━━━━━ EXCERPTED DATA

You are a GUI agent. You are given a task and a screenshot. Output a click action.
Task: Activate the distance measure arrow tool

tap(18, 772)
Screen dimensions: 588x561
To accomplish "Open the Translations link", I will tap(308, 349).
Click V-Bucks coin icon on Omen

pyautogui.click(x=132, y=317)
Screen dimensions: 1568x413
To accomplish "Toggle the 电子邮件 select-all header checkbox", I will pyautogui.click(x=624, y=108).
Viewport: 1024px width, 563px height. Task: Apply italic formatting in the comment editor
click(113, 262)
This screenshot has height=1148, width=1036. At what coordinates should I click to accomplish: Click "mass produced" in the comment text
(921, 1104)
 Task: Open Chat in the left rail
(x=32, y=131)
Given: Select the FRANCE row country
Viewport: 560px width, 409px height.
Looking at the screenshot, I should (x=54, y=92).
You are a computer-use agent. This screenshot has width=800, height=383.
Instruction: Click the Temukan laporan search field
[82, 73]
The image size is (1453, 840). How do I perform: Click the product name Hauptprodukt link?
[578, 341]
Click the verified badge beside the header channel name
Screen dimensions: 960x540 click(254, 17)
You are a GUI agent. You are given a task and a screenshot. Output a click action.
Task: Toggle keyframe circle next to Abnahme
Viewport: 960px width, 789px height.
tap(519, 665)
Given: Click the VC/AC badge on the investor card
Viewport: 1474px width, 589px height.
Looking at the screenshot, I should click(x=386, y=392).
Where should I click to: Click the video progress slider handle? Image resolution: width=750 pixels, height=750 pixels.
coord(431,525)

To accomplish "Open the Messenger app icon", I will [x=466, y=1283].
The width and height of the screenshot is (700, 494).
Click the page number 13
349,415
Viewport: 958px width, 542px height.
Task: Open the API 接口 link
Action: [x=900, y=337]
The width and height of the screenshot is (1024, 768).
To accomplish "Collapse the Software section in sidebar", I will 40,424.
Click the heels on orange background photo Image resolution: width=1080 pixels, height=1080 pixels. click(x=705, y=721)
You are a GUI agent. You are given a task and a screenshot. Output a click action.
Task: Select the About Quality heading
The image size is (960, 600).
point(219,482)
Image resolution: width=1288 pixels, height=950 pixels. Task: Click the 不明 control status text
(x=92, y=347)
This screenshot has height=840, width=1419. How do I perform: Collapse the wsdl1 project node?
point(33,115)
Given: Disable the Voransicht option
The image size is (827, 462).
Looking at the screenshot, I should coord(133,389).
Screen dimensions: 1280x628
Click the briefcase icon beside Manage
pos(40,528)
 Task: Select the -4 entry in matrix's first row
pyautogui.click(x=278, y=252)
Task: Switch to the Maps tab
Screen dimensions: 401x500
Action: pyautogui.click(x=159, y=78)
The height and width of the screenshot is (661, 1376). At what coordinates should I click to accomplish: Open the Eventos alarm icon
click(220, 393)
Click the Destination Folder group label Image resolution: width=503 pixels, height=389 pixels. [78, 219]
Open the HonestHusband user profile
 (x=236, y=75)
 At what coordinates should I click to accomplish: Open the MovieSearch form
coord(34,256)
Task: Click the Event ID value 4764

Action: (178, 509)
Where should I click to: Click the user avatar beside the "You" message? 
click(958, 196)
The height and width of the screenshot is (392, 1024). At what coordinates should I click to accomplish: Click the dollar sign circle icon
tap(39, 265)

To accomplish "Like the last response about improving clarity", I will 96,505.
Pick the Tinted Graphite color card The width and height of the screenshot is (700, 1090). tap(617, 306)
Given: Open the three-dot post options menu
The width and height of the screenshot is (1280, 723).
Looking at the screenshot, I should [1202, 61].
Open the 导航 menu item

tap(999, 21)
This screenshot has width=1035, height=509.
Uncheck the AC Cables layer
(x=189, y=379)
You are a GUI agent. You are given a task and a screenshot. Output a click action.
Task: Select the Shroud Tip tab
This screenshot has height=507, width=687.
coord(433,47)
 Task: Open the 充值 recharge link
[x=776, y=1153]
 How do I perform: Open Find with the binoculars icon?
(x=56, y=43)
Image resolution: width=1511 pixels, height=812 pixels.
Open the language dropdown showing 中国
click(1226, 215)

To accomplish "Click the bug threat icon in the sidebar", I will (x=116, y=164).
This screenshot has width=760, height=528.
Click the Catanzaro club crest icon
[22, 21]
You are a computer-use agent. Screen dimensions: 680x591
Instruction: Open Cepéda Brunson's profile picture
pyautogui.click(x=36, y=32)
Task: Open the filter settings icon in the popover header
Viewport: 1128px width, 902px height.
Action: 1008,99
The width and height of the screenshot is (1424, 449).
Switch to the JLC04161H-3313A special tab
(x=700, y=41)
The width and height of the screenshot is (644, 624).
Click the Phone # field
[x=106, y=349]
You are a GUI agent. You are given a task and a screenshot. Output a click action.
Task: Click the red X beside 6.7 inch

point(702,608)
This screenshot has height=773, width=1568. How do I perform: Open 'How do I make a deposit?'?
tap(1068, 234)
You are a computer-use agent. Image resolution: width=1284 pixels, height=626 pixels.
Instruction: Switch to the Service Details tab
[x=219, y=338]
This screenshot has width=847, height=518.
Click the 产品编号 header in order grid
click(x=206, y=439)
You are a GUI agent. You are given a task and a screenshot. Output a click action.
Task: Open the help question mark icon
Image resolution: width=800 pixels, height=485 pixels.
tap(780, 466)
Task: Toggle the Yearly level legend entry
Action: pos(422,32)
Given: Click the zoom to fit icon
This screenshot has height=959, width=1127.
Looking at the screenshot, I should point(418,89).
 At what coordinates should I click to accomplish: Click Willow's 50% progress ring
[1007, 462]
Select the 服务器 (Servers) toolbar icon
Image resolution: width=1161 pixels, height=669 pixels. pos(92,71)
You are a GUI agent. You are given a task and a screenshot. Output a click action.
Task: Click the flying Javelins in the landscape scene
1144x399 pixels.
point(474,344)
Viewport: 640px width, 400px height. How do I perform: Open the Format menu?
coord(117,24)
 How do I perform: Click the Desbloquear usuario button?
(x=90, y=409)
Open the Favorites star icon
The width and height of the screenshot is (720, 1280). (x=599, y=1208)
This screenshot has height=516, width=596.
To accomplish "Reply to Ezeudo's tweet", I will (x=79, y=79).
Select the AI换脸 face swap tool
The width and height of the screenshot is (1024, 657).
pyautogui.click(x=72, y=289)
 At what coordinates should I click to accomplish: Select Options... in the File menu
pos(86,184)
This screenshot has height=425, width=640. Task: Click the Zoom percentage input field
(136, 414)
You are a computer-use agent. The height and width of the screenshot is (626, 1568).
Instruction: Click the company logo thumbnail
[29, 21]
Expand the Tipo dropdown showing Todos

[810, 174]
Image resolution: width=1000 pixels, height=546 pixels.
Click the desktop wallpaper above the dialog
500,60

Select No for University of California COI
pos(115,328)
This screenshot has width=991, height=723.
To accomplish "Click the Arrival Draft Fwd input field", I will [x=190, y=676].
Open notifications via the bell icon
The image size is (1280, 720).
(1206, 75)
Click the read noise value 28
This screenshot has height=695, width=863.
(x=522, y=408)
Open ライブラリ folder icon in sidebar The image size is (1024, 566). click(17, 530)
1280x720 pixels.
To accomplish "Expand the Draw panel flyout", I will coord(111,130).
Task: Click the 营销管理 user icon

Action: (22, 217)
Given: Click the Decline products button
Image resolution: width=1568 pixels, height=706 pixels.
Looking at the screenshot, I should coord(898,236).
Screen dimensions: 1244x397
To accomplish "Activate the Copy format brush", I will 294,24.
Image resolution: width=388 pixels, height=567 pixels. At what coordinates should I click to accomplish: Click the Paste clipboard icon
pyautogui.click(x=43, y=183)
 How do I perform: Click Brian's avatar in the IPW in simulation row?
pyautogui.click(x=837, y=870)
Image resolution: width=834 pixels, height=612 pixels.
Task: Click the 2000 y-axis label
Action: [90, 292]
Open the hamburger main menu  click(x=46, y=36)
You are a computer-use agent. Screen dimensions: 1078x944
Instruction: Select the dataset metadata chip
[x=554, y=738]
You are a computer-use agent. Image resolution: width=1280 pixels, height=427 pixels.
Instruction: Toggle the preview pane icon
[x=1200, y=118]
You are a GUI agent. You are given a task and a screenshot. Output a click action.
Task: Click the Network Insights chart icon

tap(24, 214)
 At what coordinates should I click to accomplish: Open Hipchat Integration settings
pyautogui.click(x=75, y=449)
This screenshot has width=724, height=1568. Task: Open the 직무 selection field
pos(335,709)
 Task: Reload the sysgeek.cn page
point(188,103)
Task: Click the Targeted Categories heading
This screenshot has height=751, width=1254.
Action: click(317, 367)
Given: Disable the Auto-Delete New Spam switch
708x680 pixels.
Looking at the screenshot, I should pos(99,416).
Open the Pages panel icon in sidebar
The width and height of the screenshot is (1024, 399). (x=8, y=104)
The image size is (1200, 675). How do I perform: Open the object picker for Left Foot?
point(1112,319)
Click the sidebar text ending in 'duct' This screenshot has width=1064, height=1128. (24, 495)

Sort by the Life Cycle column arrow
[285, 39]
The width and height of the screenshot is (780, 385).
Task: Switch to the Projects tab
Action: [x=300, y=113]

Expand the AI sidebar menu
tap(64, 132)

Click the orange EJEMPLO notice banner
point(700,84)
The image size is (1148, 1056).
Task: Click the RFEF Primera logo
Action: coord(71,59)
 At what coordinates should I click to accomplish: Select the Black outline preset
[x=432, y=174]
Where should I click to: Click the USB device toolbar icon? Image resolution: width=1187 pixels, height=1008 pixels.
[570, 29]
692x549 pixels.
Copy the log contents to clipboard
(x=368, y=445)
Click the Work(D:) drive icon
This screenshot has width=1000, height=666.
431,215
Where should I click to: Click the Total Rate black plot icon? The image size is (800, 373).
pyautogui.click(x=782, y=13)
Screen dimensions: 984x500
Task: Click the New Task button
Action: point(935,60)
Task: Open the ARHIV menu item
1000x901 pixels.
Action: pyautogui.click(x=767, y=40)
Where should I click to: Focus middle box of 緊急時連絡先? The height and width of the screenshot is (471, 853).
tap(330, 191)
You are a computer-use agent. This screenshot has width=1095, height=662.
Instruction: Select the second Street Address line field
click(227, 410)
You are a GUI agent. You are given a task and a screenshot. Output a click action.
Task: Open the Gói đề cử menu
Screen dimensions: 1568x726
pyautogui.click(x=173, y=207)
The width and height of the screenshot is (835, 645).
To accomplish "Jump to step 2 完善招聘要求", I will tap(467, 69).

━━━━━━━━━━

# WHAT IS EXPECTED
All lines of the records above with the word "Disable" in them are to be copied.

# EXPECTED OUTPUT
Given: Disable the Voransicht option
Given: Disable the Auto-Delete New Spam switch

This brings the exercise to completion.